DÉJÀ DES IMPACTS SIGNIFICATIFS DANS TOUTES LES CLASSES D’ACTIFS.

La fin du cycle monétaire ultra-expansionniste des années d’après-crise n’est certes pas un thème nouveau. Néanmoins, le cycle de normalisation monétaire qui se met progressivement en place a des conséquences significatives dans toutes les classes d’actifs. Dans la zone euro, les taux souverains semblent vouloir progresser par sympathie avec les taux américains, dans l’attente de la fin de la politique d’assouplissement quantitatif de la Banque centrale européenne en décembre prochain. La classe des actifs obligataires est évidemment fragilisée par le cycle de hausse des taux qui semble bien vouloir se préciser et par la faiblesse des primes de risque qui concernent aussi bien les obligations souveraines que les marchés du crédit aux entreprises. Et cela dans un environnement où la dette totale publique et privée représente 225% du PIB mondial (estimation du FMI à fin 2016), soit 40 points de plus par rapport au niveau d’avant la crise des subprimes de 2018. Une fois de plus, dans un contexte légèrement inflationniste, les actions ne sont pas si mal positionnées, à condition que le rythme de hausse des taux d’intérêt reste modéré, autrement dit que les taux nominaux ne menacent pas la solvabilité des agents économiques endettés, en particulier celle des pays de l’OCDE.
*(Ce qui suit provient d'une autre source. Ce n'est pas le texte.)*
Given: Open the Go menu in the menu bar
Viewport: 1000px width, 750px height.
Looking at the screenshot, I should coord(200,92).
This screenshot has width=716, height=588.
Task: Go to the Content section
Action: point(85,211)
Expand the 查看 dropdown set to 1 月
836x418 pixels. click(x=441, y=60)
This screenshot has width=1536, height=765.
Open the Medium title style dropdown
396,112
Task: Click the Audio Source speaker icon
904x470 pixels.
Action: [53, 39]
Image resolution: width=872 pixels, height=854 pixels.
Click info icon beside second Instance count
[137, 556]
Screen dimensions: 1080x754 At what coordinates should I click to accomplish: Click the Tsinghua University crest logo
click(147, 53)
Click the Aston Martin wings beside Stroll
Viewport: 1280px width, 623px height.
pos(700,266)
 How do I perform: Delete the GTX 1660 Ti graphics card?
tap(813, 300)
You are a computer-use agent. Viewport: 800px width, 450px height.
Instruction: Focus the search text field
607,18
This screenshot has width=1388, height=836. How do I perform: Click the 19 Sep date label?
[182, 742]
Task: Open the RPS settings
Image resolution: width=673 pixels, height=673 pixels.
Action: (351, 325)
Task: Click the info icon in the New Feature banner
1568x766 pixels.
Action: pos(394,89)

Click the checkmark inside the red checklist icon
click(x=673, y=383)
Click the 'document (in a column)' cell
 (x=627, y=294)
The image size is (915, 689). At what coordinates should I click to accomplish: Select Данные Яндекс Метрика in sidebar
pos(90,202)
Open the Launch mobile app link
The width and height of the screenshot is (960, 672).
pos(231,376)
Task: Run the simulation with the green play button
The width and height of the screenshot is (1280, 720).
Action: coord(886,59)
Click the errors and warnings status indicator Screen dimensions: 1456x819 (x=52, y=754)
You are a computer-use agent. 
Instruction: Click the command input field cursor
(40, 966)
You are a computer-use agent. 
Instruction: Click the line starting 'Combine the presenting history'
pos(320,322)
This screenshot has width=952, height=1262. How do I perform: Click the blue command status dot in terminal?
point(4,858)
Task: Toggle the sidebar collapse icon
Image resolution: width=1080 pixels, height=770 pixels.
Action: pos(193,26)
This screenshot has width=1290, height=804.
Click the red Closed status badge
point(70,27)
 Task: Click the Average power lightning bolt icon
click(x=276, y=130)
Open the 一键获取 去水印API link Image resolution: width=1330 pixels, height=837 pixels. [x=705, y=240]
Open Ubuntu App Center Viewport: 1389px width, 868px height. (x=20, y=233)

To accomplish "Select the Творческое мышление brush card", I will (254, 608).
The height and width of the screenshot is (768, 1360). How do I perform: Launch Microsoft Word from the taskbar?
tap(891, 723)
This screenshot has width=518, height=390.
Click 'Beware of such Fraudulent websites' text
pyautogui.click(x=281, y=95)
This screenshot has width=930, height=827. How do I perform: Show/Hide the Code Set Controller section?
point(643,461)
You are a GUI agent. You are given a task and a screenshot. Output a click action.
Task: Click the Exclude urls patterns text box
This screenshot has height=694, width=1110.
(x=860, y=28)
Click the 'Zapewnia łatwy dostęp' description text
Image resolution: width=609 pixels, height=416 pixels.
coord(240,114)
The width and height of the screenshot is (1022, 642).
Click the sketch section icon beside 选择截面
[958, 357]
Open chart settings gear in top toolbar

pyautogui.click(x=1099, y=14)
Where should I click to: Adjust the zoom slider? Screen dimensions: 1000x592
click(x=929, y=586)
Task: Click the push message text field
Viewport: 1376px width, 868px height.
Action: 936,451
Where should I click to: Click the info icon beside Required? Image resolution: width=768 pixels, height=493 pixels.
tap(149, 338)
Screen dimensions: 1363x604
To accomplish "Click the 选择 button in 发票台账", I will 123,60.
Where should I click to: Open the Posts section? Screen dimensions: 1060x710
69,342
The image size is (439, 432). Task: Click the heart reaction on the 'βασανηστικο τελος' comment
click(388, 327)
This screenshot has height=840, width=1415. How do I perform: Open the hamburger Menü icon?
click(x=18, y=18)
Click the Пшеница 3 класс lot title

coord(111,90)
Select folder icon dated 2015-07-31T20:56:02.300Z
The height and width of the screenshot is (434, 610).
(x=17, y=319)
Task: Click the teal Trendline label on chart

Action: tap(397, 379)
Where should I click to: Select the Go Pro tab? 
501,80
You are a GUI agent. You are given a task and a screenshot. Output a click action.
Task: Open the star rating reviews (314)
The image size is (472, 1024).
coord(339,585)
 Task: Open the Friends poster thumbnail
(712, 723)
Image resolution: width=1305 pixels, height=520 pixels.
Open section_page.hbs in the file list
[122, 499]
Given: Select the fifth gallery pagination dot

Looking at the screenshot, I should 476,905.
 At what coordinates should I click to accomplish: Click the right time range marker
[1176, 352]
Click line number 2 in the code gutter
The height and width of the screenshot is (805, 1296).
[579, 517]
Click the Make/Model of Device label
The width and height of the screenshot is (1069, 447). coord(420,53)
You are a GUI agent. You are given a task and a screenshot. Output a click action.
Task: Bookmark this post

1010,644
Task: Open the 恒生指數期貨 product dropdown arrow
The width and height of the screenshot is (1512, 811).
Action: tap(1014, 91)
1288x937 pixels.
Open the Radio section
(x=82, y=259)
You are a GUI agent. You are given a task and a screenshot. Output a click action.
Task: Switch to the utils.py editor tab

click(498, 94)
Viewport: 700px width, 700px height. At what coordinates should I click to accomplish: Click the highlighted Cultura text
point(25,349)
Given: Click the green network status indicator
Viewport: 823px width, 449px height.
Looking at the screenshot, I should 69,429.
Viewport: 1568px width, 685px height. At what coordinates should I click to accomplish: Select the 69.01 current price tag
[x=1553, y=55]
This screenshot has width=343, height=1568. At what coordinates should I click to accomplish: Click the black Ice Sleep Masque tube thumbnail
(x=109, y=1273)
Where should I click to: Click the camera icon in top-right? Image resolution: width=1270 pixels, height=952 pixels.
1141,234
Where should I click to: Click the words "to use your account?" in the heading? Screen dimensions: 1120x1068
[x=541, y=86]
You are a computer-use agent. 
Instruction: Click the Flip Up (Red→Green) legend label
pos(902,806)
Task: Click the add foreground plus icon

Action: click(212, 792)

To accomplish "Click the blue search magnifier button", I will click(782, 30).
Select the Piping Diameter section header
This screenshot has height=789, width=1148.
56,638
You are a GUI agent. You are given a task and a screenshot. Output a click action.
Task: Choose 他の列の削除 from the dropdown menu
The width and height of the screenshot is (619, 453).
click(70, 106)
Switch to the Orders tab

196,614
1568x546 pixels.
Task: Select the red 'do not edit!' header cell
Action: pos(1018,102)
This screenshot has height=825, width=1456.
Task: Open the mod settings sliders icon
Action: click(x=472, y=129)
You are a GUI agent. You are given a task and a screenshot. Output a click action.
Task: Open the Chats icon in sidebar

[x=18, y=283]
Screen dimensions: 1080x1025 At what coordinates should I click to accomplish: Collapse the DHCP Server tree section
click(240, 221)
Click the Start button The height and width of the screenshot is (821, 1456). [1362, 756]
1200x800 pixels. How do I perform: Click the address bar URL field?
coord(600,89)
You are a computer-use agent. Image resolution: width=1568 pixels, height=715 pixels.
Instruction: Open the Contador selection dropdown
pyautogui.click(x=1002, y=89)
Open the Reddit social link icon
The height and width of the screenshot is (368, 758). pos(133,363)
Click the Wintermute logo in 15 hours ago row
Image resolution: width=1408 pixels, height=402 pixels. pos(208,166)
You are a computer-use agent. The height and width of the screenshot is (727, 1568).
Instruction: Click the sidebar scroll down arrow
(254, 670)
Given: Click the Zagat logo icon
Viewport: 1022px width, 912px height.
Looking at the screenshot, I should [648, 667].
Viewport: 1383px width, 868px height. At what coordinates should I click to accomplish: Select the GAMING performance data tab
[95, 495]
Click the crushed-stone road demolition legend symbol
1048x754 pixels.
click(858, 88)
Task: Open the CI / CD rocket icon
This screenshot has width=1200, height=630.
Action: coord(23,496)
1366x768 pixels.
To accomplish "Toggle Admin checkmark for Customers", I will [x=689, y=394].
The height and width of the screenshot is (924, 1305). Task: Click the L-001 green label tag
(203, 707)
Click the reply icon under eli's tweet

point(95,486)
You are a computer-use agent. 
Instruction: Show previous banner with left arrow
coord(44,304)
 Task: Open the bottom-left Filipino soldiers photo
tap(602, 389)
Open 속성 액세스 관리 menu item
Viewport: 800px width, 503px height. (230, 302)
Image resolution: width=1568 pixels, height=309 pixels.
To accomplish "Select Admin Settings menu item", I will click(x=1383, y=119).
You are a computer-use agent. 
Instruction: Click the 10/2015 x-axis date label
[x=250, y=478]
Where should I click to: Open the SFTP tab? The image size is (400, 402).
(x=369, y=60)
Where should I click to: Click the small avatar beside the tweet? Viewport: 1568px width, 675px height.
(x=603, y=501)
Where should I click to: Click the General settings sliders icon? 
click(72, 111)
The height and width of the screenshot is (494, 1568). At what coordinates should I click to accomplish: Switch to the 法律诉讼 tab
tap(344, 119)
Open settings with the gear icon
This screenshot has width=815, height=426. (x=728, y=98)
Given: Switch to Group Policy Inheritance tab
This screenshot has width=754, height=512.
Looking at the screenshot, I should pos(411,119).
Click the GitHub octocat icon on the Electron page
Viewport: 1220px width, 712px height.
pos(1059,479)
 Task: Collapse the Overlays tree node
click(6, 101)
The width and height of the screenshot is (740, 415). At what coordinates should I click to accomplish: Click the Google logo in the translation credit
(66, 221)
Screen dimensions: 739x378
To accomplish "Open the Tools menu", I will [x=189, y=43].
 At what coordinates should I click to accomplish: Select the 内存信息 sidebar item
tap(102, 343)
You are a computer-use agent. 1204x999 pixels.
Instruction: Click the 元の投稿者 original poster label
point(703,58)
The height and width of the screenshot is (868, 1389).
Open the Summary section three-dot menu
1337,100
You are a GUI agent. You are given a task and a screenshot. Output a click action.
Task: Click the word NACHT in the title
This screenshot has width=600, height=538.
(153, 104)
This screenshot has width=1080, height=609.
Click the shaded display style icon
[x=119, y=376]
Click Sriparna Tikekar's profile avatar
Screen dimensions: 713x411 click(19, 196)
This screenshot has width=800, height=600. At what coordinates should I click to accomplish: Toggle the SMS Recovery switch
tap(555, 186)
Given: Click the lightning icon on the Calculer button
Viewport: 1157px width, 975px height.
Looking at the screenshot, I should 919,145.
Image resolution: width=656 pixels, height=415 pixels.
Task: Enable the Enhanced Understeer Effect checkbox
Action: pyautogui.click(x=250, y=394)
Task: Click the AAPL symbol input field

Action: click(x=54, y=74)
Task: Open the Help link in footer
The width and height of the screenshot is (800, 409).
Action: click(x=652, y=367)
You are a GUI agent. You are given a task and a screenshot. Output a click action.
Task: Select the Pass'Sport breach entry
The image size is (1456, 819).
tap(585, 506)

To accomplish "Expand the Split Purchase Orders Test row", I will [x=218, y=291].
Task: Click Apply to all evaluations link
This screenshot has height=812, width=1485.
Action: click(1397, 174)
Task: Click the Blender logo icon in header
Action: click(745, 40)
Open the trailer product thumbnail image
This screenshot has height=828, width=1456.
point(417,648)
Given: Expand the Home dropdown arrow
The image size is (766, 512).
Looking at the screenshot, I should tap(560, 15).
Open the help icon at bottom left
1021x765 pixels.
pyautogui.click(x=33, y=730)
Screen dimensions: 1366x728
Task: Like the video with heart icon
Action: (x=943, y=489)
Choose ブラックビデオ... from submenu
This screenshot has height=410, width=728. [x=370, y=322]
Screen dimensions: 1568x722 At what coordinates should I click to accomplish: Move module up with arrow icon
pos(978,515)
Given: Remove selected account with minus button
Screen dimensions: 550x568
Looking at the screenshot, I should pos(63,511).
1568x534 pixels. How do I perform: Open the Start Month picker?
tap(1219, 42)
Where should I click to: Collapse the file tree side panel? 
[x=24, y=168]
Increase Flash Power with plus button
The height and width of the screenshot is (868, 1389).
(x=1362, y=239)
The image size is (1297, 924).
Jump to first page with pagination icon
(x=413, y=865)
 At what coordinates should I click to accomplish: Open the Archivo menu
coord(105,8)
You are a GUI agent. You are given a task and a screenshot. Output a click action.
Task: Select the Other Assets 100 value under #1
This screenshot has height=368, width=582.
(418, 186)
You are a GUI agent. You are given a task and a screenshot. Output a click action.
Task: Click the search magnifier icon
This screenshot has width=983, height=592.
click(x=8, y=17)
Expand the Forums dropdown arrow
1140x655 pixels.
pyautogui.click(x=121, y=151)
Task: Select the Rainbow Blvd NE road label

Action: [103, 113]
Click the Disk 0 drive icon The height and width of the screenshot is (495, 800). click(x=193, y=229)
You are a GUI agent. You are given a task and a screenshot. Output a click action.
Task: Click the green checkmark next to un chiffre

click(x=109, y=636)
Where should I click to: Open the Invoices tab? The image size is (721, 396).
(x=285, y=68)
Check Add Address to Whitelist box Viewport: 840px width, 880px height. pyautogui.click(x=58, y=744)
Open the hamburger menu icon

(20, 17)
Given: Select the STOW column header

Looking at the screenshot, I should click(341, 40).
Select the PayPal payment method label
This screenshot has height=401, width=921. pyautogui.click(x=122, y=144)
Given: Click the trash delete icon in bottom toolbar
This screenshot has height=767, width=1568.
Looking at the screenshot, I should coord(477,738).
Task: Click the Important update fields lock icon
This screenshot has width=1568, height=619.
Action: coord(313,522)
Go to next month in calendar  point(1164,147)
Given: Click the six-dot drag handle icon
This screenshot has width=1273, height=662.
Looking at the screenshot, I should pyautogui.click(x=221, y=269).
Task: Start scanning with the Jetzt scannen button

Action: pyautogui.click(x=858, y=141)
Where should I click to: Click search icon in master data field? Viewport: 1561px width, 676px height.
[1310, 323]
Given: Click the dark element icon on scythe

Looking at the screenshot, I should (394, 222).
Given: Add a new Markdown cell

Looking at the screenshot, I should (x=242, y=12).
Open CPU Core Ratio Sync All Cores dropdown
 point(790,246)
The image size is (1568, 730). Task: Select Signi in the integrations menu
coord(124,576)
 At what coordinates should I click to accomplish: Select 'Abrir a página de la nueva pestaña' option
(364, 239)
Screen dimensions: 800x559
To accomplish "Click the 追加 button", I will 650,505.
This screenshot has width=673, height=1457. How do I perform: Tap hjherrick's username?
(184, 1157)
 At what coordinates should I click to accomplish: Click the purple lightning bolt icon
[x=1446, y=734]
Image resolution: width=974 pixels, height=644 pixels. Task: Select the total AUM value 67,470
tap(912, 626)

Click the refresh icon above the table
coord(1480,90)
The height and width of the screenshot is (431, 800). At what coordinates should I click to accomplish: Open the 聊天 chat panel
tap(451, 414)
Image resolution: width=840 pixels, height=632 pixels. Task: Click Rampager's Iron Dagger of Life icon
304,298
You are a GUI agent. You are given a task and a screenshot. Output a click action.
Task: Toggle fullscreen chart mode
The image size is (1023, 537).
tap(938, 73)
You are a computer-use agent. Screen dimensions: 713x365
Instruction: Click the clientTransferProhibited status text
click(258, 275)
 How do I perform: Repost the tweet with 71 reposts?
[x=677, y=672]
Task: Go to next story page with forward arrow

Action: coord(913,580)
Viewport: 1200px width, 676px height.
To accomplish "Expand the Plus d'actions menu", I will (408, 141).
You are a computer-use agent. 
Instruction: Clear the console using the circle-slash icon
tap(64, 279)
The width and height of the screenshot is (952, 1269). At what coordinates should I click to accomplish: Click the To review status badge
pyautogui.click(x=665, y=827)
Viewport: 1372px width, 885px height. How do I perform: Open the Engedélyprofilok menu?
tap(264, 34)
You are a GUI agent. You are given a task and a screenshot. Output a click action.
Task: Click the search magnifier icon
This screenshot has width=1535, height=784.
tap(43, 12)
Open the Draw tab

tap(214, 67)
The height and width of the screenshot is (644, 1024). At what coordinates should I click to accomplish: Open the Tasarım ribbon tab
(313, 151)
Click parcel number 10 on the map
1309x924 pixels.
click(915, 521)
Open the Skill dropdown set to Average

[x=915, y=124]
QUELLES CONSÉQUENCES MAJEURES ?

Nous tirons déjà deux conséquences majeures de l’évolution des taux d’intérêt. D’une part, les secteurs value de la cote (secteurs dont la croissance des cash-flows reflétée dans la valorisation de marché est faible) pourraient trouver grâce aux yeux des investisseurs, à l’instar d’ailleurs des secteurs financiers ces dernières semaines, si l’on exclut la période de volatilité induite par la question italienne. Les secteurs de croissance, notamment la technologie américaine, ont vu leur valorisation bondir depuis la fin de la crise de 2008-2009, en absolu et en relatif par rapport aux secteurs value. Une poursuite de la hausse des taux longs aurait inévitablement des conséquences négatives sur la valorisation de marché des valeurs de croissance (actualisation des cash-flows à des taux plus élevés). D’autre part, puisque la bourse américaine a elle-même un biais orienté « croissance » - les valeurs technologiques représentent 25% de l’indice S&P 500, contre à peine 5% dans les indices européens davantage exposés aux valeurs cycliques industrielles, aux titres pétroliers et aux valeurs financières -, nous pouvons même imaginer que l’Europe faiblement valorisée puisse enfin surperformer les actifs américains. L’inflation salariale reste d’ailleurs un sujet décisif pour la bourse de New York. Une accélération du rythme de progression du coût de la main-d’œuvre au-delà de 3% par an, ce qui ne serait nullement étonnant en fin de cycle, mettrait à mal la profitabilité élevée des entreprises.